Literaturforum am 22. Februar 2022 – via Zoom

Pilar Quintana: Hündin / Ottessa Moshfegh: Der Tod in ihren Händen


Pilar Quintana: Hündin, Berlin 2020 (Aufbau Verlag GmbH & Co KG, Original 2017 Barcelona)

Ottessa Moshfegh: Der Tod in ihren Händen, Berlin 2021 (Hanser Berlin, Original 2020 New York)

Beide Romane, die diesmal zur Diskussion stehen, eint, dass in ihnen von Frauen, ihren gescheiterten Lebensträumen, ihren Abgründen und den besonderen Beziehungen zu ihren Hunden erzählt wird. Die eine Geschichte spielt in Kolumbien, die andere in den Vereinigten Staaten.

 

Pilar Quintana: Hündin

Pilar Quintana (geb. 1972) ist eine der bekanntesten Autorinnen Lateinamerikas und hat mit „Hündin“ einen der meistverkauften Romane in Kolumbien in den letzten Jahren geschrieben. Dort wurde er mit dem Premio Biblioteca de Narrativa Columbiana ausgezeichnet, in Deutschland erhielt die Autorin für den Roman 2021 den LiBeraturpreis*.

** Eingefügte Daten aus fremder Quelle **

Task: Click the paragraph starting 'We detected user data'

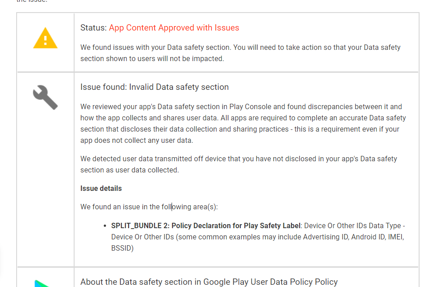Action: click(x=239, y=164)
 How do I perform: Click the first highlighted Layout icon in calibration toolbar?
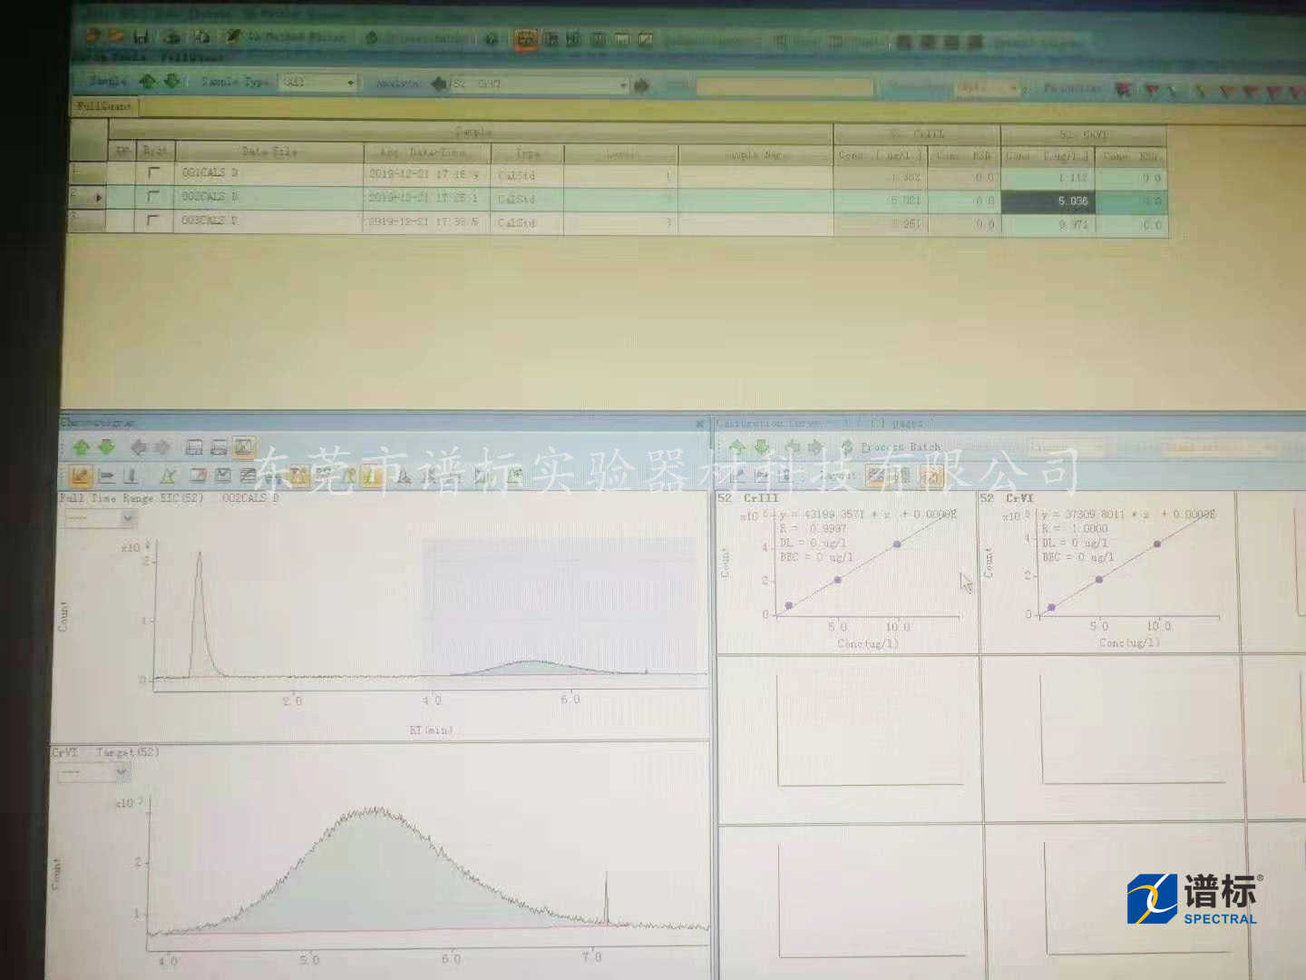[x=875, y=475]
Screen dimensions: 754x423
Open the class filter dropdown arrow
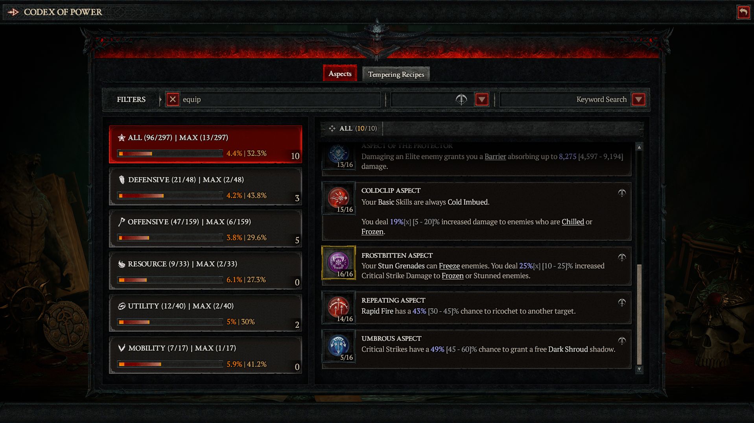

Ihre Protagonistin Damaris, eine arme, schwarze Frau, lebt mit ihrem Mann Rogelio, einem Fischer, in einer kleinen Hütte an der kolumbianischen Pazifikküste, nicht weit vom Dschungel entfernt. Die Vierzigjährige ist zutiefst frustriert, denn ihre Ehe, die sie schon in jungen Jahren einging, ist kinderlos geblieben. Als sie die Möglichkeit erhält, einen Welpen zu bekommen, nimmt sie die winzige Hündin sofort zu sich. Sie trägt sie in ihrem BH an ihrer Brust herum und nennt sie „Chirli“. So sollte eigentlich die Tochter heißen, die sie nie bekommen hat.

Chirli wird zum Kindersatz – das ist keine ungewöhnliche Geschichte. Doch Damaris‘ übertriebene Liebe zu dem Tier erfährt Enttäuschung: Als die Hündin größer wird, verschwindet sie eines Tages, streunt über einen Monat herum. Damaris‘ anfängliche Sorge um Chirli ob der Gefahren, der sie im Dschungel ausgesetzt sein könnte, weicht einem wachsenden Groll. Denn schließlich wird die Hündin, nachdem sie wiederholt weggelaufen ist, trächtig. Als ihr Nachwuchs das Licht der Welt erblickt, interessiert sich die Hündin überhaupt nicht für ihn. Damaris‘ enttäuschte Hoffnung und ihre unerfüllte Sehnsucht nach einem anderen Leben werden eben auch von ihrer Hündin nicht eingelöst – die Tragödie nimmt ihren Lauf…

 

Ottessa Moshfegh: Der Tod in ihren Händen

„Sie hieß Magda. Niemand wird je erfahren, wer sie ermordet hat. Ich war es nicht. Hier ist ihre Leiche.“  – Gleich zu Beginn dieses Romans der US-amerikanischen Autorin Ottessa Moshfegh (geb. 1981) findet ihre Protagonistin Vesta Guhl einen Zettel mit diesen Worten in dem Birkenwald neben der Hütte, in der sie wohnt. Vesta ist seit Kurzem Witwe und eben erst mit ihrem Hund Charlie in eine Einöde im amerikanischen Osten gezogen, tausende Kilometer fort von ihrem ehemaligen Wohnort. Die Zweiundsiebzigjährige lebt allein, Charlie ist ihr „Kind und Beschützer zugleich“.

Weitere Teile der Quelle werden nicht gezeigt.